Her footfalls are quiet, but their faint echoes haunt her passage. She does not know what happened here, or whether the infamous mage Antemion was to blame, but she knows that this city is dead. She can hear nothing besides herself—no calling birds, no scurrying rats, not even a breath of wind. Still, she strings her bow and nocks an arrow, carrying it low but ready to draw and fire.

Then she sees it, squatting among the blasted shards of the city, the only structure still intact: the Hall of Antemion. She walks toward it with trepidation in her heart. She has slain cyclops and catoblepas, driven away hydras and subdued charging bulls. All of those were frightening, all of them were difficult, but they were also straightforward. Slay the beast, defend the city, win the day. This time she has no idea what to expect.

You will enter Antemion’s Hall of Mirrors and face that which dwells within, the God of Magic had told her. Discerning its nature is part of the test. Defeat it and return safely.

The entry to the hall is a dark portal, a blackness that discloses nothing. She takes a deep breath and steps inside.

The darkness is all consuming. And cold. Gods, it’s cold. 

She steels herself and takes another step into the darkness, one hand outstretched. She can see her hand, somehow. Her footsteps echo within a vast space, its floor smooth and flat, its walls too distant to guess at. Whatever this place is, it is not within the confines of the ugly structure she saw in Logophon.

Other footfalls reach her ears, coming from up ahead. Not echoes, she’s certain, for they have echoes of their own. Selena does not know how visible she is, but she is careful to keep her footsteps measured, to give no sign that she can hear whatever has joined her in this cold emptiness. She keeps her arrow nocked and listens.

Then she sees it, finally. Her footsteps falter.

It’s her. Her reflection. Her pensive expression, her hair, her traveling clothes, her bow, an arrow nocked. A perfect image—but wrong, somehow, in a way she can’t quantify.

Antemion’s Hall of Mirrors. Selena can see no mirror, no surface, but then, what else is there in here to reflect? Selena transfers bow and arrow to one hand. She reaches out with the other, and her reflection reaches too.

Wrong wrong wrong, her brain pulses at her, and she yanks her hand back before she knows what she is doing. The reflection pulls back as well, looking wary and disturbed, one hand still raised as though to ward off a blow. Then she finally sees it.

It’s the wrong hand.

Not a reflection. A double. An illusion, perhaps. Or maybe something worse. The hair on the back of her neck stands up, and she sees her distress reflected in her double’s eyes. That’s why it looks wrong—she only ever sees herself in mirror image. This Selena would look right to anyone else. But not to her.

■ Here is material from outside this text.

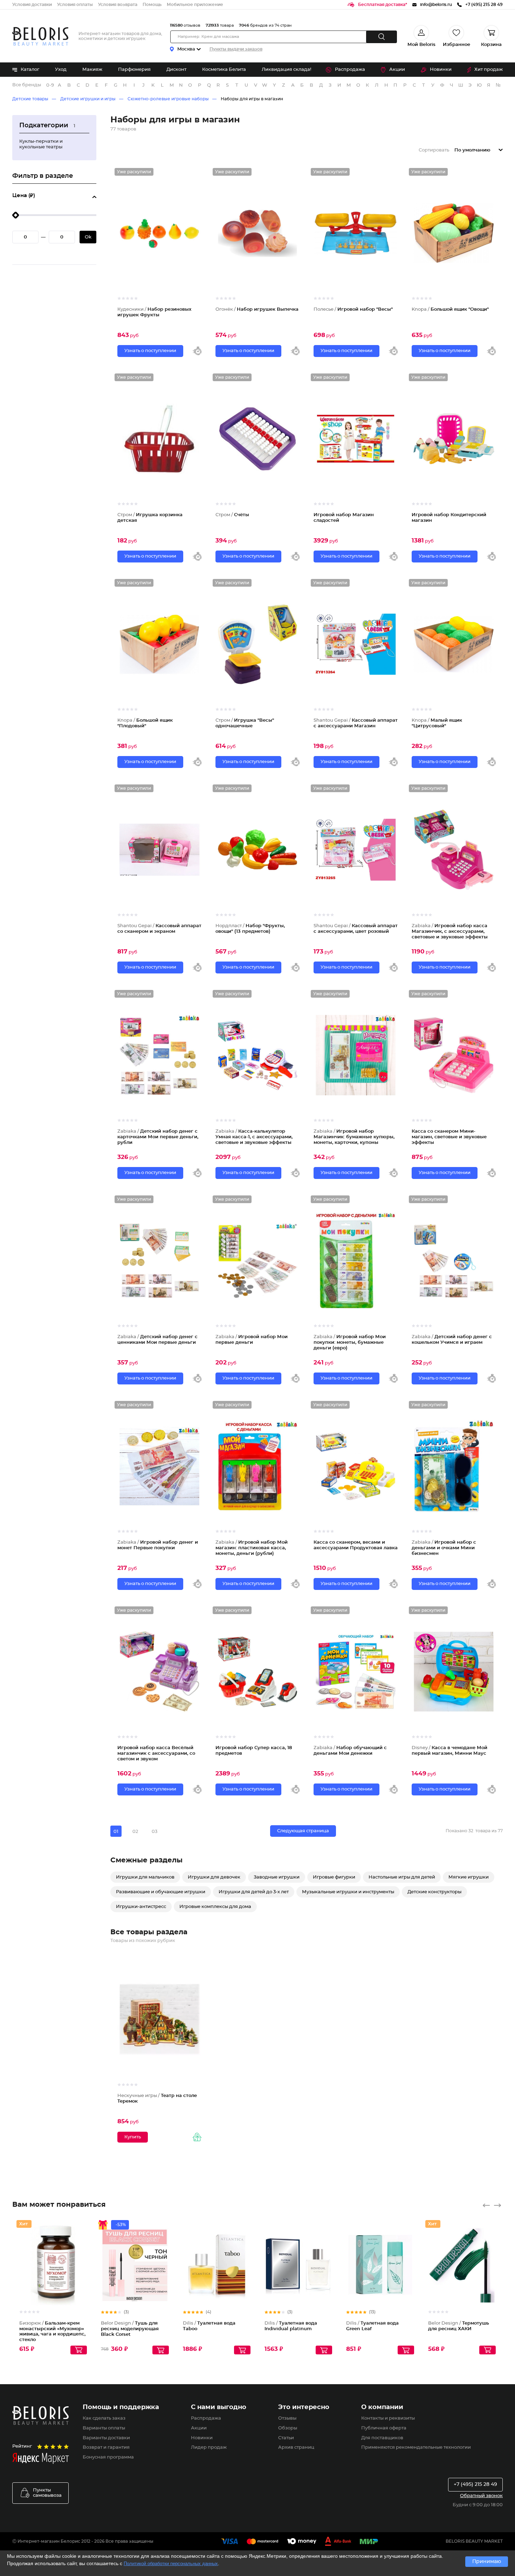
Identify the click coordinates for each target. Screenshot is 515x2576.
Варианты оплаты (104, 2428)
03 (154, 1831)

“By the gods,” she breathes, and her duplicate says it too, in perfect time, almost too quiet to hear. And so does someone to her left, and someone to her right, and—

Selena whirls and sees them. A multitude of Selenas, stretching off in every direction. Whichever way she turns, they turn with her—some facing her, some facing away, alternating. But not mirrored. When she looks one way, they look the other. Every one of them carries her bow in her left hand, the way Selena does. She’s face to face with herself, with a thousand more of her looking on. She shudders.

Slowly, carefully, she reaches out again toward the closest Selena, her palm opposite its reflection. She presses her hand against the other—and it is not the hard, unyielding surface of a mirror, but a warm, flesh-and-blood hand. She moves her hand to the side and clasps the reflection’s hand—her hand, every line and scar the same. Then she reaches past the hand, very slowly, and rests her hand on her duplicate’s shoulder, as its hand reaches to rest on hers, warm and solid and very, very real. Behind her duplicate she sees that the Selenas are paired, facing each other, hands on each other’s shoulders in just the same way, one Selena in each pair peering around its counterpart to look curiously at her. She pulls her hand back.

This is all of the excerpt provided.